→ **EXERCISE SET**:
• 1. Reproduce the passage on Zoya Cherkassky word for word, starting at "And actually, it’s" and ending at "entire social world.".
• 2. Using the passage on Zoya Cherkassky below, mark each statement yes or no and quote the deciding words: (a) The exhibition includes about 20 large oil paintings. (b) The exhibition is a large retrospective. (c) Cherkassky is married to a Nigerian labor migrant.

======== SELECTED PASSAGE ========

She also has many enemies, who think she is bringing art down to the level of a social manifest that has nothing to do with art, and some who vigorously argue against the political meaning of the paintings. Cherkassky succeeds in maintaining the position of the eternal dissident: someone who criticizes society, criticizes art and criticizes critical art – in Israel, Germany and Russia. Therefore her entry into the Israel Museum in Jerusalem, in a solo exhibition that will be on display for almost an entire year, raises the question as to why this institution of all places, which is not famous for its critical stance, is embracing Cherkassky. What are the conditions that enable this embrace, and mainly, what is created by the pairing of the spiritual “museum” – with the Shrine of the Book, the synagogues and “Nimrod” – and Cherkassky’s art, which is down-to-earth, painful, lacking in majesty.

And actually, it’s strange to call her Cherkassky. She’s Zoya, just as artist Raffi Lavie is Raffi. Those are the two first names of Israeli art, which may range entirely between Raffi and Zoya, between the Yekke (German-Jewish) sabra, and the very Israeli immigrant from Ukraine. And in another sense, between Lavie from Yona Hanavi Street, who rhymed with his surroundings, to Cherkassky-Nnadi, the “Russian” immigrant who is married to a Nigerian labor migrant; and in a third sense between the modernist Lavie, behind whose paintings there is a wall for Cherkassky, who paints an entire social world.

Zoya Cherkassky, 'Fucking Hebrew,' 2012. Dubi Shiff Art Collection

We may recall how long Lavie waited for an exhibition at the Israel Museum, and what an uproar ensued when it went on show. At the other extreme, Cherkassky’s exhibition is now on display – not a large retrospective, but a contemporary process, in real time, that leads a single painting momentum.

A gloomy reality

Cherkassky displays about 20 large oil paintings and a number of sketches, drawings and early works, all of them representations of the lives of immigrants to Israel from the countries of the former Soviet Union. The name of the exhibition, “Pravda,” (Truth) points to the demand that art bear true witness in an era of post-truth. This is not the “official truth,” propaganda or public relations of the party and the state, the kind published in the past in the Soviet newspaper Pravda and written today in other newspapers, nor the non-truth of the marketplace of merchandise and images and ostentatious media display. The truth in “Pravda” is a truth of the hardship, oppression, humiliation and disappointment of an entire community.

======== ENTRIES SHOWN ========

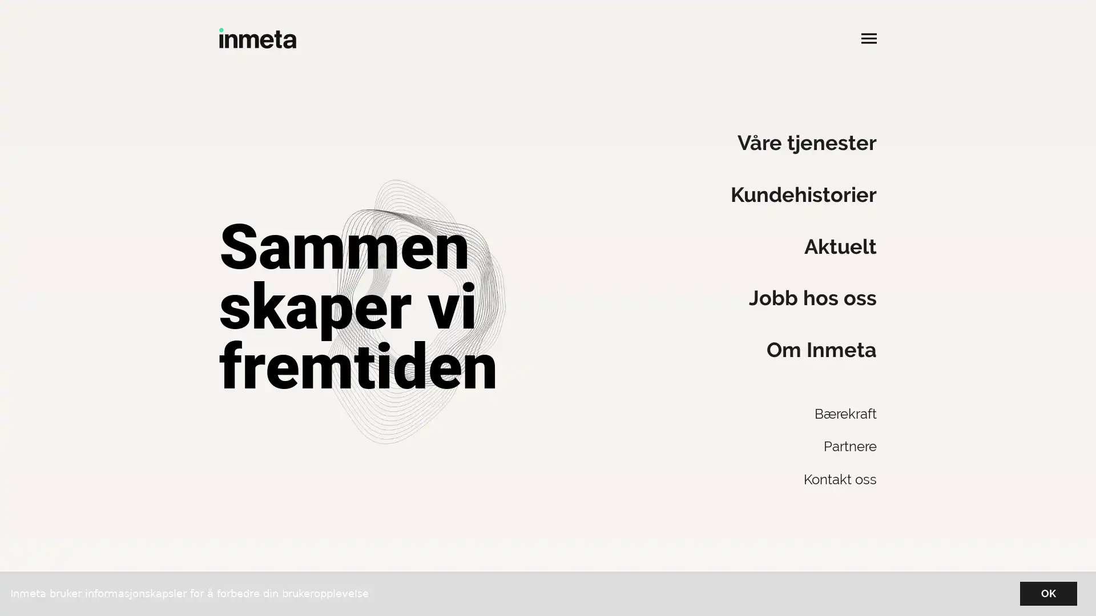  I want to click on OK, so click(1048, 593).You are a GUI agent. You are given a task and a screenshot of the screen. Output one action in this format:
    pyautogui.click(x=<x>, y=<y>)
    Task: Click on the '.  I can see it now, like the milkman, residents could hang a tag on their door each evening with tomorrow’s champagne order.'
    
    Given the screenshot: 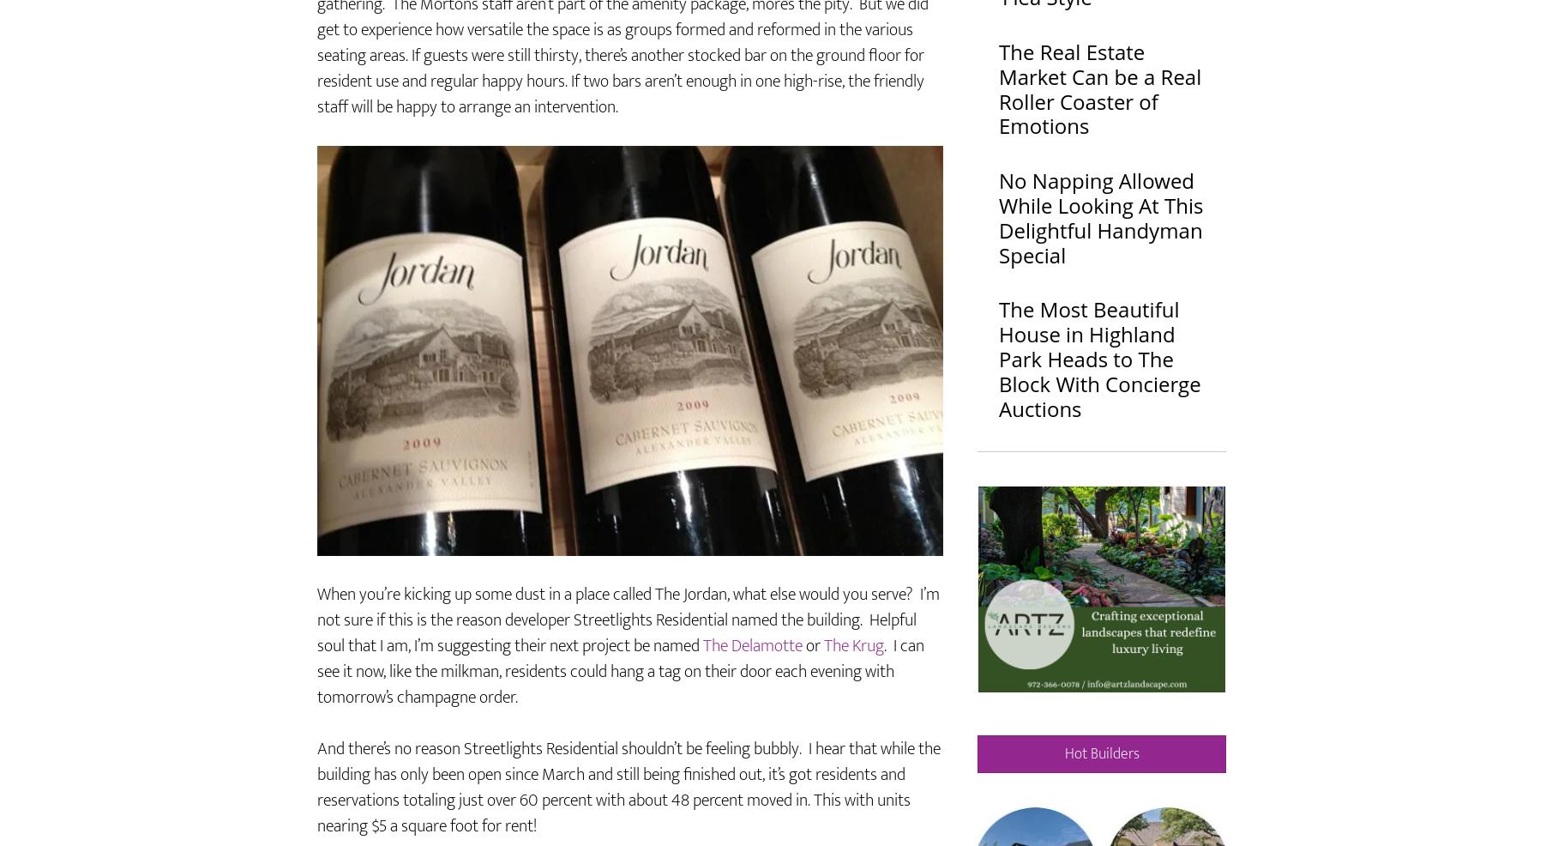 What is the action you would take?
    pyautogui.click(x=621, y=719)
    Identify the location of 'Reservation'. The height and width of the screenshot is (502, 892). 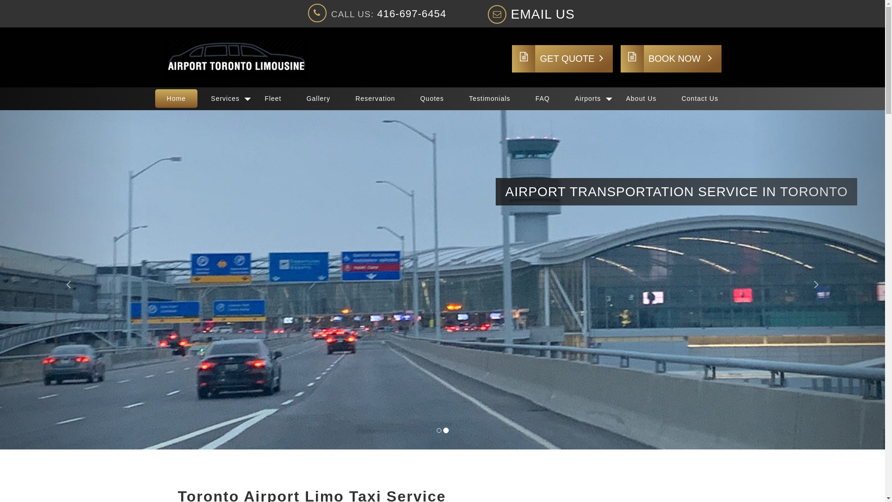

========

→ **PROBLEM SOLUTIONS**:
• 1.
And actually, it’s strange to call her Cherkassky. She’s Zoya, just as artist Raffi Lavie is Raffi. Those are the two first names of Israeli art, which may range entirely between Raffi and Zoya, between the Yekke (German-Jewish) sabra, and the very Israeli immigrant from Ukraine. And in another sense, between Lavie from Yona Hanavi Street, who rhymed with his surroundings, to Cherkassky-Nnadi, the “Russian” immigrant who is married to a Nigerian labor migrant; and in a third sense between the modernist Lavie, behind whose paintings there is a wall for Cherkassky, who paints an entire social world.

• 2.
(a) Yes: "Cherkassky displays about 20 large oil paintings"
(b) No: "not a large retrospective, but a contemporary process"
(c) Yes: "who is married to a Nigerian labor migrant"